- [Text segment]:
★ ★ ★ ★ ★

Scientific classification
- Kingdom: Animalia
- Phylum: Chordata
- Class: Reptilia
- Order: Squamata
- Suborder: Gekkota
- Family: Gekkonidae
- Genus: Cnemaspis
- Species: C. tropidogaster
- Binomial name: Cnemaspis tropidogaster (Boulenger, 1885)

= Rough-bellied day gecko =

- Authority: (Boulenger, 1885)
- Conservation status: CR

Species of lizard

The rough-bellied day gecko (Cnemaspis tropidogaster) is a species of day geckos found in the Western Ghats of India and Sri Lanka.
Its distribution in the southern Western Ghats is patchy and relatively uncommon. It is active during the day. It has a distinct head, elongated snout, and keeled ventral scales; Its dark-brown dorsal side has transverse arrangement of light and dark variegations. It is pale brown/cream on its underside with spiny tubercles on its sides. Males have two to four preanal and three to six femoral pores.

★ ★ ★ ★ ★

- [Required action 1]: According to the rough-bellied day gecko text, how many femoral pores do males have?
- [Required action 2]: Extend the account of the rough-bellied day gecko with a few more sentences, starting after its final sentence.
None of the rows that come next are needed here.

Dataset excerpts:
★ ★ ★ ★ ★

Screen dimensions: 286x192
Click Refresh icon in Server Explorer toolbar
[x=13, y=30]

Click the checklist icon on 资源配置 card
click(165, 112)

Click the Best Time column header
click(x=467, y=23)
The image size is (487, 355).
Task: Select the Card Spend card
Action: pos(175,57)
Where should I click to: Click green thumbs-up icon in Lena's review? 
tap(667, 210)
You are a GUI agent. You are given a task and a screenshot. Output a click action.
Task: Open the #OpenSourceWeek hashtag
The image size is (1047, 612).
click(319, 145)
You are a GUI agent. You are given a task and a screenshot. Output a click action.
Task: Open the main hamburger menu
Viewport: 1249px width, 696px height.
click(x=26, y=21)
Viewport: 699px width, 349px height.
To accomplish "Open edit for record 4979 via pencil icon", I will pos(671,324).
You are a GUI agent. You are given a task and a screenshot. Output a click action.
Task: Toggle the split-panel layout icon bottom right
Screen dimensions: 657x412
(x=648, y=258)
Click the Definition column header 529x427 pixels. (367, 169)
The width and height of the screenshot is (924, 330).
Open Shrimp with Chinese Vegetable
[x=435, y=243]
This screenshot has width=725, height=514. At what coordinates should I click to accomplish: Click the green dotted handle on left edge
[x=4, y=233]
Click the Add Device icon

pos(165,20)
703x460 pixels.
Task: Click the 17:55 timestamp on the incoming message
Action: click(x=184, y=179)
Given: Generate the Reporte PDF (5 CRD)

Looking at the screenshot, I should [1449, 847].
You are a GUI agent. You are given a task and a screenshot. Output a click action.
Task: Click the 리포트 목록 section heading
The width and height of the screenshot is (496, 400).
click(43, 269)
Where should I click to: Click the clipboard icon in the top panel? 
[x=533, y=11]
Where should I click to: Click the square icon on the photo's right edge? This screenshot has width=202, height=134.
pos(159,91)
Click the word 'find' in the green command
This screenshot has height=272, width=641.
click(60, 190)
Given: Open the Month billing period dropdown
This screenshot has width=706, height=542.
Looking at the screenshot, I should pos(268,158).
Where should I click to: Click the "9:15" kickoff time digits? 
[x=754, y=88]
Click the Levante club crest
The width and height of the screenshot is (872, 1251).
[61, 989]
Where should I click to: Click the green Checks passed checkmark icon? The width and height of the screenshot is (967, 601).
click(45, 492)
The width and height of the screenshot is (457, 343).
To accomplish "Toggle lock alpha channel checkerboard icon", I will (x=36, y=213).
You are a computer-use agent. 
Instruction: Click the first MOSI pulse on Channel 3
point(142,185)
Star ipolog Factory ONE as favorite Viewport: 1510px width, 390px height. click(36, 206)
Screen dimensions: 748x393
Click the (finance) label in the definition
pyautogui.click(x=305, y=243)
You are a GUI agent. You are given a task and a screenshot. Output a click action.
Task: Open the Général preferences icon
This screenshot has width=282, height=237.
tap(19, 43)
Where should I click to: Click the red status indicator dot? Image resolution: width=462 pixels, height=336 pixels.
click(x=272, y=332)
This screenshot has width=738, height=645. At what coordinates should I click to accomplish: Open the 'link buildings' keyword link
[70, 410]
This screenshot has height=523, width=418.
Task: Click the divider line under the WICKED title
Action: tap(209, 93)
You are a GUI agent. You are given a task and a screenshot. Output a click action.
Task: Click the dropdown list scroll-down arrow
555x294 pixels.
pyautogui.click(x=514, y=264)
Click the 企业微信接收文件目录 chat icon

★ ★ ★ ★ ★

- [Final answer 1]: Males have three to six femoral pores.

- [Final answer 2]:
Live populations were rediscovered nearly after 120 years from Sri Lanka in 2016 from a low elevation (50–80 m asl.) of the wet zone of Sri Lanka.

==Habitat and distribution==
A relatively uncommon day active gecko from the midhills of the Central Province Knuckles Mountain Range and also from Sabaragamuwa Province and parts of the monsoon forests in the Eastern Province of Sri Lanka.

==Ecology and diet==
Diurnal and crepuscular species, often found in rocky substrates and low trunks of trees, and occasionally entering man-made structures, such as thatched huts and cowsheds.